Le vrai sujet de discorde réside ailleurs, dans la peur de voir privatisées les ressources naturelles de l'Amazonie péruvienne. Il ne s'agit pas d'une appropriation des terres ni des espèces, toutes deux protégées dans le texte de l'ALE, mais des ambiguïtés du droit de propriété intellectuelle que le Pérou a dû intégrer dans sa législation. L'accord autorise en effet le brevetage dès lors qu'il s'agit de la découverte d'une composante biologique jusqu'ici inconnue. Par exemple d'un gène permettant à une plante de résister aux basses températures. Une entreprise des Etats-Unis qui parviendrait à isoler ce gène pourra donc le breveter, ainsi que le résultat de manipulations biologiques sur ces éléments prélevés dans la biodiversité amazonienne. Cette disposition ouvre la possibilité de breveter le vivant sans autorisation préalable, alors que jusque-là, sans certificat de l'Etat péruvien, le brevet était annulé.


Comme l'observent les critiques, le décalage technologique et scientifique entre le Pérou et les Etats-Unis rend cette législation nettement défavorable à la partie péruvienne, qui possède la richesse naturelle mais manque de moyens pour faire de la recherche. Le gouvernement répond en incitant les chercheurs péruviens à déposer massivement des brevets, sans pour autant leur offrir des moyens de le faire... De même, dans le cas de conflits juridiques pour les ressources naturelles, les entreprises péruviennes auront moins de moyens pour mener des procès longs et coûteux.

*Tâche à réaliser*.
Recopiez mot pour mot l'intégralité du texte sur les brevets et la biodiversité amazonienne. Le matériel présenté plus bas ne joue aucun rôle ici.

*Partie des données*.
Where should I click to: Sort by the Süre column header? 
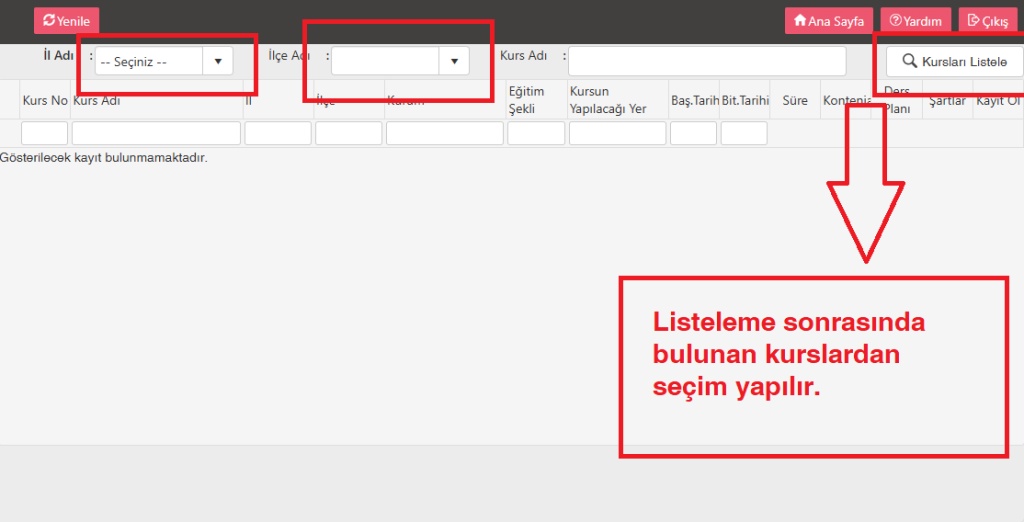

*Solution du problème*.
Le vrai sujet de discorde réside ailleurs, dans la peur de voir privatisées les ressources naturelles de l'Amazonie péruvienne. Il ne s'agit pas d'une appropriation des terres ni des espèces, toutes deux protégées dans le texte de l'ALE, mais des ambiguïtés du droit de propriété intellectuelle que le Pérou a dû intégrer dans sa législation. L'accord autorise en effet le brevetage dès lors qu'il s'agit de la découverte d'une composante biologique jusqu'ici inconnue. Par exemple d'un gène permettant à une plante de résister aux basses températures. Une entreprise des Etats-Unis qui parviendrait à isoler ce gène pourra donc le breveter, ainsi que le résultat de manipulations biologiques sur ces éléments prélevés dans la biodiversité amazonienne. Cette disposition ouvre la possibilité de breveter le vivant sans autorisation préalable, alors que jusque-là, sans certificat de l'Etat péruvien, le brevet était annulé.


Comme l'observent les critiques, le décalage technologique et scientifique entre le Pérou et les Etats-Unis rend cette législation nettement défavorable à la partie péruvienne, qui possède la richesse naturelle mais manque de moyens pour faire de la recherche. Le gouvernement répond en incitant les chercheurs péruviens à déposer massivement des brevets, sans pour autant leur offrir des moyens de le faire... De même, dans le cas de conflits juridiques pour les ressources naturelles, les entreprises péruviennes auront moins de moyens pour mener des procès longs et coûteux.